[Start of section]

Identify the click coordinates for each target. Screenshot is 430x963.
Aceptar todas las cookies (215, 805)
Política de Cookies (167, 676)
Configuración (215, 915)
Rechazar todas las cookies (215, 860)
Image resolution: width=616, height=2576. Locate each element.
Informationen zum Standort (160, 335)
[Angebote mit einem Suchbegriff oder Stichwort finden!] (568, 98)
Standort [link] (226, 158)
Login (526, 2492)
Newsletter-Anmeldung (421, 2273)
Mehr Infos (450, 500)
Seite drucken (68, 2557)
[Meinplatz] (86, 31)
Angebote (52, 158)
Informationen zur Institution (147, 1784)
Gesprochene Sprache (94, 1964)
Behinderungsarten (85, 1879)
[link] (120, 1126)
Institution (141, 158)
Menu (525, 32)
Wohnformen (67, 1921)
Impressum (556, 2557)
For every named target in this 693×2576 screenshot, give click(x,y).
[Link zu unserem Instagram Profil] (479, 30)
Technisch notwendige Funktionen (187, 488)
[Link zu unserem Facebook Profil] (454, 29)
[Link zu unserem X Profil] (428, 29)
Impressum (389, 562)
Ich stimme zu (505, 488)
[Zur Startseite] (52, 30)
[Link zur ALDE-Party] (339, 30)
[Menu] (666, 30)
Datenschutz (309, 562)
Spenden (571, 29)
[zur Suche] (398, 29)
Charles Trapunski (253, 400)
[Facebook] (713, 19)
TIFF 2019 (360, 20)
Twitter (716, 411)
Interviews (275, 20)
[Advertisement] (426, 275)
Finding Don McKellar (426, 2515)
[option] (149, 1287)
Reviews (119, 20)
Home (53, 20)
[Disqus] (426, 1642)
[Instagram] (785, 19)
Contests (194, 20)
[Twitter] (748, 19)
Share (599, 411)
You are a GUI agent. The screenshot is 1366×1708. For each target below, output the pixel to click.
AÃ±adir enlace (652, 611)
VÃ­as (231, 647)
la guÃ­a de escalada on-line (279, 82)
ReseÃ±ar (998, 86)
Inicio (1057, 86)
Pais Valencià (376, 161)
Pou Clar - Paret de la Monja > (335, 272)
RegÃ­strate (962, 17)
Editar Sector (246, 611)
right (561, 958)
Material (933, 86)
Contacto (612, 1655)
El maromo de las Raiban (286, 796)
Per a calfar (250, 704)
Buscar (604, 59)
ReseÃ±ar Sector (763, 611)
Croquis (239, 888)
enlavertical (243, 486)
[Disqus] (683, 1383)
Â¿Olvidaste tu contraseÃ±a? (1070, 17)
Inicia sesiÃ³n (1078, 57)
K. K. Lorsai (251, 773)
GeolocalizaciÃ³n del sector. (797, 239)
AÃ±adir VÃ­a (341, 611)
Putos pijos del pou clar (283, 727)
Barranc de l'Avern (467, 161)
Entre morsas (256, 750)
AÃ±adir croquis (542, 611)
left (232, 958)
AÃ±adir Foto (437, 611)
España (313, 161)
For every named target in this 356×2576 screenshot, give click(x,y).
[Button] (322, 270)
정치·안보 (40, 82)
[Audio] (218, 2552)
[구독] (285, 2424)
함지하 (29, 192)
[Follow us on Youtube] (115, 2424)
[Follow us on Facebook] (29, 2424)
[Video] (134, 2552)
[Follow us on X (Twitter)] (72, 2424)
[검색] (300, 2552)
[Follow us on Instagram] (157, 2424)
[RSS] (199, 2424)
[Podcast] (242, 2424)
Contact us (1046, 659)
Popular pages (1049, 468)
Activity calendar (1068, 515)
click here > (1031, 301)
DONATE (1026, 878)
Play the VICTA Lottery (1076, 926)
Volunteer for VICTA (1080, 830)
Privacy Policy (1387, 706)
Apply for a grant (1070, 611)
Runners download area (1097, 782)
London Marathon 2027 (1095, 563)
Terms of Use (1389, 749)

[End of section]

Work instruction: Your answer should be the lines of the records that include the word "Twitter".

Answer to the problem:
Twitter (716, 411)
[Twitter] (748, 19)
[Follow us on X (Twitter)] (72, 2424)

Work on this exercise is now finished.